-- Start of READING PASSAGE --

How to Find the Mode of a Set of Numbers

How to Find the Mode of a Set of Numbers

In statistics, the mode of a set of numbers is the number that appears most often in the set. A data set does not necessarily have to have only one mode - if two or more values are "tied" for being the most common, the set can be said to be bimodal or multimodal, respectively - in other words, all of the most-common values are the set's modes. For a detailed look at the process of determining a data set's mode(s), see Step 1 below to get started.

Finding the Mode of a Data Set

Write the numbers in your data set. Modes are typically taken from sets of statistical data points or lists of numerical values. Thus, to find a mode, you'll need a data set to find it for. It's difficult to do mode calculations mentally for all but the smallest of datasets, so, in most cases, it's wise to begin by writing (or typing) your data set out. If you're working with paper and a pencil, simply writing the values of your data set in sequence will suffice, while if you're using a computer, you may want to use a spreadsheet program to streamline the process.[1]

The process of finding a data set's mode is easier to understand by following along with an example problem. In this section, let's use this set of values for the purposes of our example: {18, 21, 11, 21, 15, 19, 17, 21, 17}. In the next few steps, we'll find the mode of this set.

-- End of READING PASSAGE --
-- Start of DATASET EXTRACT --

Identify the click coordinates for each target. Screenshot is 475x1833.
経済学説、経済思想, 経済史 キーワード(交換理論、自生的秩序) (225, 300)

-- End of DATASET EXTRACT --

**PROBLEM SET**.
**A.** Using the article on finding the mode of a set of numbers, answer these:
(i) What is a set called when two values tie for the most common?
(ii) What kind of program does the article suggest when working on a computer?
(iii) For which datasets does the article say mental mode calculations are not difficult?
**B.** Copy the part of the article on finding the mode that begins at the words "The process of finding" and stops after "of this set.".
**C.** Carry on writing the article on finding the mode of a set of numbers from the point where it stops.

**EXERCISE RESULTS**.
**A.**
(i) Bimodal.
(ii) A spreadsheet program.
(iii) The smallest datasets.

**B.**
The process of finding a data set's mode is easier to understand by following along with an example problem. In this section, let's use this set of values for the purposes of our example: {18, 21, 11, 21, 15, 19, 17, 21, 17}. In the next few steps, we'll find the mode of this set.

**C.**
Order the numbers from smallest to largest. Next, it's often a wise idea to sort the values of your data set so that they're in ascending order. Though this isn't strictly required, it makes the process of finding the mode easier because it groups identical values next to each other. For large data sets, it can be practically a necessity, as sorting through long lists of values and keeping mental tallies of how many times each number appears in the list is difficult and can lead to mistakes.[2]

If you're working with paper and a pencil, re-writing can save time in the long run. Scan the set of numbers for the lowest number and, when you find it, cross it off in the first data set and re-write it in your new data set. Repeat for the second-lowest number, third-lowest, and so on, being sure to write each number as many times as it occurs in the original data set.
With a computer your options are more extensive - for instance, most spreadsheet programs will have the option to re-order lists of values from least to greatest with just a few clicks.
In our example, after re-ordering, the new list of values should read: {11, 15, 17, 17, 18, 19, 21, 21, 21}.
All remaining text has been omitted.